BEGIN

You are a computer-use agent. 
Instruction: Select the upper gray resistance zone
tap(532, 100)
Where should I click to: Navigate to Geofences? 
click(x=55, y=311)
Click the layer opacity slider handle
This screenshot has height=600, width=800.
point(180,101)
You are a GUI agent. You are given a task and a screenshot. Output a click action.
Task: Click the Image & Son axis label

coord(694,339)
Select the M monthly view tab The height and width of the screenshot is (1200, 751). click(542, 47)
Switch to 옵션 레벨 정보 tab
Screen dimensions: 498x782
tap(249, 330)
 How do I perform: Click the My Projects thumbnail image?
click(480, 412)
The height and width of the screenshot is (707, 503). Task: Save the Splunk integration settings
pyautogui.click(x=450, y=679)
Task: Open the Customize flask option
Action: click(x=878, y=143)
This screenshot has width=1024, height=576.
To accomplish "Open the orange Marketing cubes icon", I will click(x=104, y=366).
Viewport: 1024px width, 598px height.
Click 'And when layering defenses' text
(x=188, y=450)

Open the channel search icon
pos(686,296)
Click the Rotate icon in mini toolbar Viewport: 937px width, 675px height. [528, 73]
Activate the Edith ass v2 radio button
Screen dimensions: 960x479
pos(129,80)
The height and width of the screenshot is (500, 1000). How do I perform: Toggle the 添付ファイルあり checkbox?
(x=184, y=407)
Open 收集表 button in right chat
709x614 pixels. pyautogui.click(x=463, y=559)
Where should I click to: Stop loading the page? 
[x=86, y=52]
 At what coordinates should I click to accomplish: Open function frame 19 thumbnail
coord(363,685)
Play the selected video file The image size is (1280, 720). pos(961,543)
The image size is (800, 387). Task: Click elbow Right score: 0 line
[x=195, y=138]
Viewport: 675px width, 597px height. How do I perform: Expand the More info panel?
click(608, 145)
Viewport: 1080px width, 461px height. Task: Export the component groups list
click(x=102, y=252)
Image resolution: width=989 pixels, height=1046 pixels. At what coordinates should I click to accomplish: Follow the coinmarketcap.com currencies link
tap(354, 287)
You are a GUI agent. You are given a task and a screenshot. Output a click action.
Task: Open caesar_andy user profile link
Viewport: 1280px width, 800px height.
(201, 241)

END

Aim of the task: All of the material above must be transcribed exactly, with no line dropped.

Solution:
You are a computer-use agent. 
Instruction: Select the upper gray resistance zone
tap(532, 100)
Where should I click to: Navigate to Geofences? 
click(x=55, y=311)
Click the layer opacity slider handle
This screenshot has height=600, width=800.
point(180,101)
You are a GUI agent. You are given a task and a screenshot. Output a click action.
Task: Click the Image & Son axis label

coord(694,339)
Select the M monthly view tab The height and width of the screenshot is (1200, 751). click(542, 47)
Switch to 옵션 레벨 정보 tab
Screen dimensions: 498x782
tap(249, 330)
 How do I perform: Click the My Projects thumbnail image?
click(480, 412)
The height and width of the screenshot is (707, 503). Task: Save the Splunk integration settings
pyautogui.click(x=450, y=679)
Task: Open the Customize flask option
Action: click(x=878, y=143)
This screenshot has width=1024, height=576.
To accomplish "Open the orange Marketing cubes icon", I will click(x=104, y=366).
Viewport: 1024px width, 598px height.
Click 'And when layering defenses' text
(x=188, y=450)

Open the channel search icon
pos(686,296)
Click the Rotate icon in mini toolbar Viewport: 937px width, 675px height. [528, 73]
Activate the Edith ass v2 radio button
Screen dimensions: 960x479
pos(129,80)
The height and width of the screenshot is (500, 1000). How do I perform: Toggle the 添付ファイルあり checkbox?
(x=184, y=407)
Open 收集表 button in right chat
709x614 pixels. pyautogui.click(x=463, y=559)
Where should I click to: Stop loading the page? 
[x=86, y=52]
 At what coordinates should I click to accomplish: Open function frame 19 thumbnail
coord(363,685)
Play the selected video file The image size is (1280, 720). pos(961,543)
The image size is (800, 387). Task: Click elbow Right score: 0 line
[x=195, y=138]
Viewport: 675px width, 597px height. How do I perform: Expand the More info panel?
click(608, 145)
Viewport: 1080px width, 461px height. Task: Export the component groups list
click(x=102, y=252)
Image resolution: width=989 pixels, height=1046 pixels. At what coordinates should I click to accomplish: Follow the coinmarketcap.com currencies link
tap(354, 287)
You are a GUI agent. You are given a task and a screenshot. Output a click action.
Task: Open caesar_andy user profile link
Viewport: 1280px width, 800px height.
(201, 241)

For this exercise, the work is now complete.